I was wondering what happened to the Discord IPO. Discord already went to shit, I don't know what else an IPO could do to it? More restrictions?

[–] [email protected] 2 points 9 months ago

500 character limit unless your paying for nitro? It's so scummy that I expect royalties when they steal my idea.

[–] [email protected] 9 points 9 months ago (1 children)

Damn, this is going to be way more tricky than migrating away from Reddit. I have too many "servers" and friends on that platform so moving to matrix or something else seem unfeasible :(

[–] [email protected] 12 points 9 months ago

You can try to convince the Discord server moderators to bridge their servers to Matrix with something like T2Bot:
https://t2bot.io/discord/

That's what I did when I was running a Discord server,
worked nicely in both directions.

[–] [email protected] 8 points 9 months ago (1 children)
[–] [email protected] 4 points 9 months ago

That looks like they're going for a Slack-like interface which is awesome.

[–] [email protected] 8 points 9 months ago* (last edited 9 months ago)

Color me surprised.

I loathe that platforms treat themselves this way. We see this happen over and over again when a newcomer comes into the field to shake things up. They become, eventually, the best alternative. They eventually become the only thing.

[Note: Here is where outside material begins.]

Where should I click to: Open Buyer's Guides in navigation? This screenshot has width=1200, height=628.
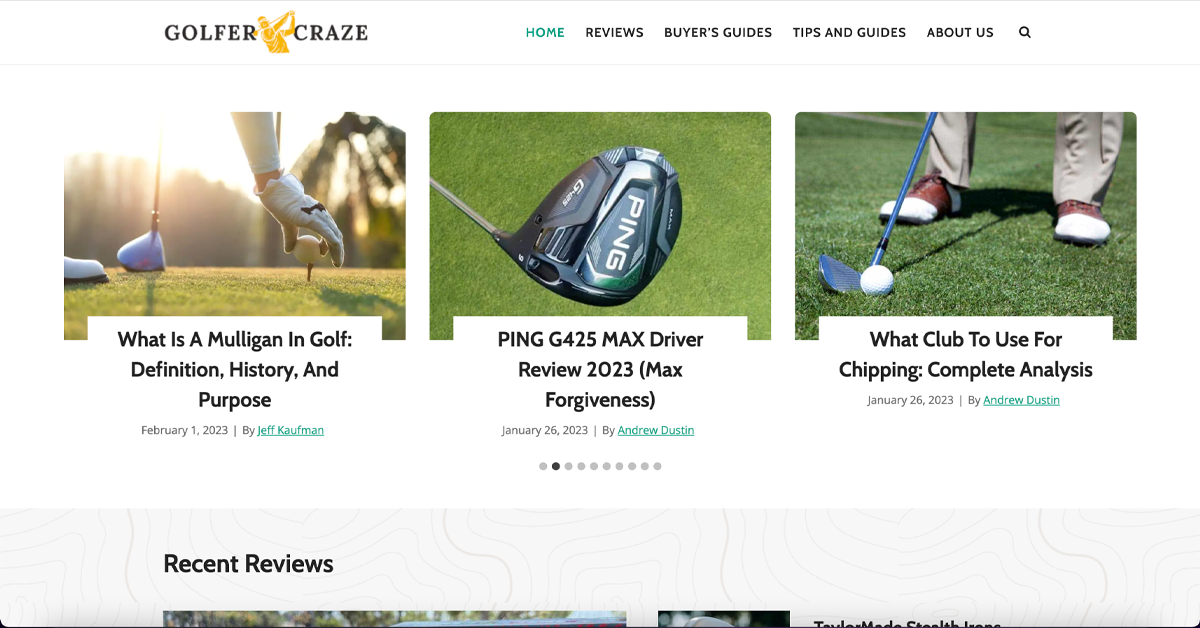(718, 32)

And all that they turn out to be, are just portfolio fluffing projects to be made into an IPO. Then the enshittification and oh, there is next to no where to go.

What a world...

[–] [email protected] 8 points 9 months ago

The tough part for me is going to be plugins and such. pbd groups use a lot of dice rollers and initiative trackers and such.

[–] [email protected] 6 points 9 months ago (1 children)

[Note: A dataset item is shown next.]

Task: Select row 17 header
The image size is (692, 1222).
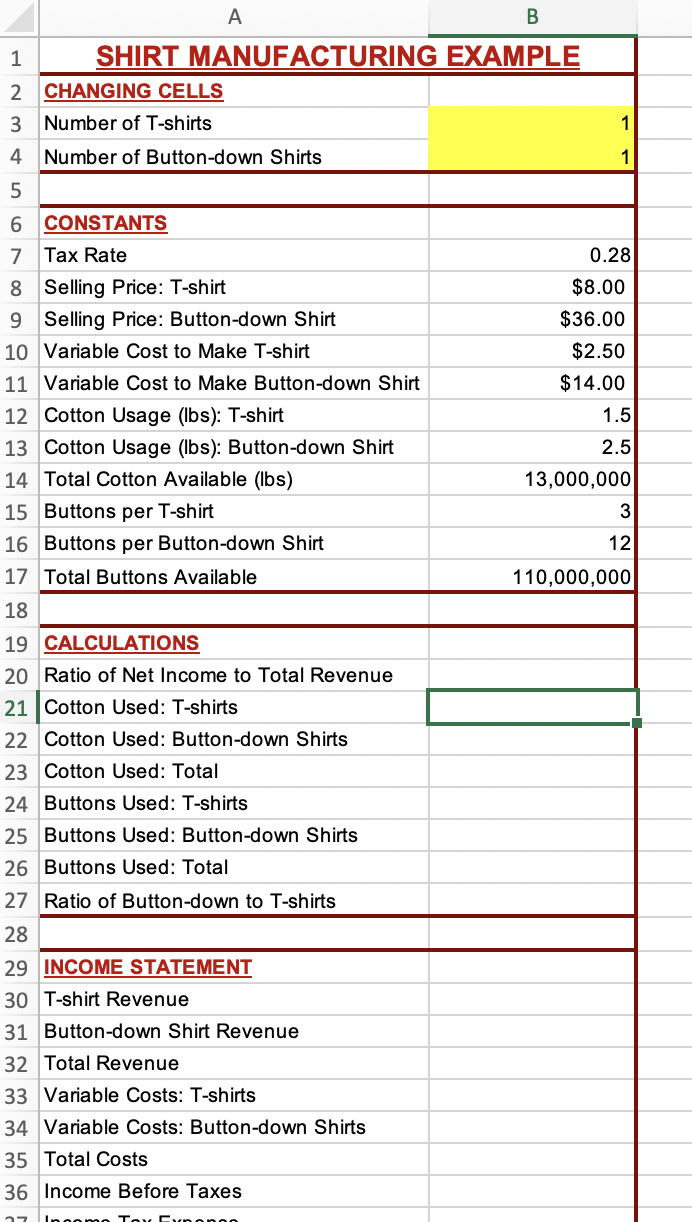Action: (17, 577)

went back to teamspeak but i doubt that it is FOSS

[–] [email protected] 8 points 9 months ago

teamspeak but i doubt that it is FOSS

Nope. You may want to consider Mumble.

[–] [email protected] 5 points 9 months ago (2 children)
[–] [email protected] 4 points 9 months ago (1 children)

They're very commercial oriented. I don't think you can host a free server with them with more than 25 people without paying out big $$$.

[–] [email protected] 4 points 9 months ago (1 children)

It's self hostable, they have a docker file.

[–] [email protected] 3 points 9 months ago (1 children)

But does the self hostable option have a licensing system/cap?

The pricing page implies the self hostable option is limited to 25 seats.

[–] [email protected] 3 points 9 months ago* (last edited 9 months ago) (1 children)

Looks like it doesn't. https://www.reddit.com/r/selfhosted/comments/18a2624/now_that_rocketchat_65_limits_to_25_users_or_less/

Given what they've recently started doing I don't think I would recommend it now, however.

[–] [email protected] 3 points 9 months ago (1 children)

Ah, so it's just a weird default you can still override in a poorly documented manner... That's, maybe okay.

What are you referring to about them doing recently?

[–] [email protected] 4 points 9 months ago (1 children)

That thread was posted three months ago, so I assume this was a recent change.

[–] [email protected] 5 points 9 months ago

Gotcha, I wasn't sure if you were aware of an additional concerning development or it was just this 🙂

[–] [email protected] 3 points 9 months ago

Two companies I worked at used rocket and I despised it every time.

[–] [email protected] 1 points 9 months ago* (last edited 9 months ago) (2 children)

~~Guilded.gg?~~ not FOSS - I didn't notice the post community

[–] [email protected] 9 points 9 months ago (1 children)

That doesn't seem to be FOSS, i see no code, at a glance it looks like another closed, VC-backed commercial platform unless i missed something

[–] [email protected] 5 points 9 months ago

where can you find their source code?